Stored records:

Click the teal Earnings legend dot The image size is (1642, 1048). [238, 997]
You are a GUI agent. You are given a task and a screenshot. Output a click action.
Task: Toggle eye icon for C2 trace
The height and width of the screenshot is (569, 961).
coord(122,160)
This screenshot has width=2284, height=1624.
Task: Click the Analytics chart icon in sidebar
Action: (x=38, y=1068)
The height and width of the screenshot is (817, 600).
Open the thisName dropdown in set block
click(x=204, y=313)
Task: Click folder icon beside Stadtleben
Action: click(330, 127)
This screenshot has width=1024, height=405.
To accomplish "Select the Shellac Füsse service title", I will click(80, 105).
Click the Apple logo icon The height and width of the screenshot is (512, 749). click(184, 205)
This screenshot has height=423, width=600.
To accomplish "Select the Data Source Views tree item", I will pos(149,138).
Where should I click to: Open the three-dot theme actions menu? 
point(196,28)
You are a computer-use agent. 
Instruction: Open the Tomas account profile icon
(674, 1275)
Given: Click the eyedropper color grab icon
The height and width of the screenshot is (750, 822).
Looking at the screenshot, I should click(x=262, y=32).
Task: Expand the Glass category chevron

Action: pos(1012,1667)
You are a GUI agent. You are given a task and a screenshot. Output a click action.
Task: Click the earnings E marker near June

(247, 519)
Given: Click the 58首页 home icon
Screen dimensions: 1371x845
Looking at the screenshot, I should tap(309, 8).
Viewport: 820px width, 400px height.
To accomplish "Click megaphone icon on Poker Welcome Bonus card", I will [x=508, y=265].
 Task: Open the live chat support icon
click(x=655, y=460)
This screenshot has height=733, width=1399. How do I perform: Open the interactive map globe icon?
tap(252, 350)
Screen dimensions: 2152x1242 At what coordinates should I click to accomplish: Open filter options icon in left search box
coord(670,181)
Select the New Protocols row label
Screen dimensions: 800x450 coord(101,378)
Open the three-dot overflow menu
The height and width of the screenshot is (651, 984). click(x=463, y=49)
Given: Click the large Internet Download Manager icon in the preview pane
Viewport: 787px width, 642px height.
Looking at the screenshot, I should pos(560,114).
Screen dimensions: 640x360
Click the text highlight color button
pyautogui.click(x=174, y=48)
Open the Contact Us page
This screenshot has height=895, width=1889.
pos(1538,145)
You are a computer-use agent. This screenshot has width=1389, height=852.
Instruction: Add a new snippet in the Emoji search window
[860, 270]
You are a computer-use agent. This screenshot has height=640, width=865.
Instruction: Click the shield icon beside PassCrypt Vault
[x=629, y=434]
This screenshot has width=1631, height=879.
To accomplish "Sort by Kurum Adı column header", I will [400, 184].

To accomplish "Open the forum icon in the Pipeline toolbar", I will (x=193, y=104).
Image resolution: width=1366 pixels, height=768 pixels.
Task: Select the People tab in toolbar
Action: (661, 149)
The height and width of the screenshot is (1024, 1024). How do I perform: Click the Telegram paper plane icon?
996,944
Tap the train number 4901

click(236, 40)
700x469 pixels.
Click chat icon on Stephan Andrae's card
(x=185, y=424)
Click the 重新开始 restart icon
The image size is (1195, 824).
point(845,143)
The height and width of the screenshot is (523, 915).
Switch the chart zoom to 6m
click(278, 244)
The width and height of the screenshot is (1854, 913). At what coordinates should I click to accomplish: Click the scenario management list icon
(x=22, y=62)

### What needs to be done
Write out the material above again, substituting "screen-control agent" for each occurrence of "computer-use agent". Keep everything else unchanged.

### Task response
Click the teal Earnings legend dot The image size is (1642, 1048). [238, 997]
You are a GUI agent. You are given a task and a screenshot. Output a click action.
Task: Toggle eye icon for C2 trace
The height and width of the screenshot is (569, 961).
coord(122,160)
This screenshot has width=2284, height=1624.
Task: Click the Analytics chart icon in sidebar
Action: (x=38, y=1068)
The height and width of the screenshot is (817, 600).
Open the thisName dropdown in set block
click(x=204, y=313)
Task: Click folder icon beside Stadtleben
Action: click(330, 127)
This screenshot has width=1024, height=405.
To accomplish "Select the Shellac Füsse service title", I will click(80, 105).
Click the Apple logo icon The height and width of the screenshot is (512, 749). click(184, 205)
This screenshot has height=423, width=600.
To accomplish "Select the Data Source Views tree item", I will pos(149,138).
Where should I click to: Open the three-dot theme actions menu? 
point(196,28)
You are a screen-control agent. 
Instruction: Open the Tomas account profile icon
(674, 1275)
Given: Click the eyedropper color grab icon
The height and width of the screenshot is (750, 822).
Looking at the screenshot, I should click(x=262, y=32).
Task: Expand the Glass category chevron

Action: pos(1012,1667)
You are a GUI agent. You are given a task and a screenshot. Output a click action.
Task: Click the earnings E marker near June

(247, 519)
Given: Click the 58首页 home icon
Screen dimensions: 1371x845
Looking at the screenshot, I should tap(309, 8).
Viewport: 820px width, 400px height.
To accomplish "Click megaphone icon on Poker Welcome Bonus card", I will [x=508, y=265].
 Task: Open the live chat support icon
click(x=655, y=460)
This screenshot has height=733, width=1399. How do I perform: Open the interactive map globe icon?
tap(252, 350)
Screen dimensions: 2152x1242 At what coordinates should I click to accomplish: Open filter options icon in left search box
coord(670,181)
Select the New Protocols row label
Screen dimensions: 800x450 coord(101,378)
Open the three-dot overflow menu
The height and width of the screenshot is (651, 984). click(x=463, y=49)
Given: Click the large Internet Download Manager icon in the preview pane
Viewport: 787px width, 642px height.
Looking at the screenshot, I should pos(560,114).
Screen dimensions: 640x360
Click the text highlight color button
pyautogui.click(x=174, y=48)
Open the Contact Us page
This screenshot has height=895, width=1889.
pos(1538,145)
You are a screen-control agent. This screenshot has width=1389, height=852.
Instruction: Add a new snippet in the Emoji search window
[860, 270]
You are a screen-control agent. This screenshot has height=640, width=865.
Instruction: Click the shield icon beside PassCrypt Vault
[x=629, y=434]
This screenshot has width=1631, height=879.
To accomplish "Sort by Kurum Adı column header", I will [400, 184].

To accomplish "Open the forum icon in the Pipeline toolbar", I will (x=193, y=104).
Image resolution: width=1366 pixels, height=768 pixels.
Task: Select the People tab in toolbar
Action: (661, 149)
The height and width of the screenshot is (1024, 1024). How do I perform: Click the Telegram paper plane icon?
996,944
Tap the train number 4901

click(236, 40)
700x469 pixels.
Click chat icon on Stephan Andrae's card
(x=185, y=424)
Click the 重新开始 restart icon
The image size is (1195, 824).
point(845,143)
The height and width of the screenshot is (523, 915).
Switch the chart zoom to 6m
click(278, 244)
The width and height of the screenshot is (1854, 913). At what coordinates should I click to accomplish: Click the scenario management list icon
(x=22, y=62)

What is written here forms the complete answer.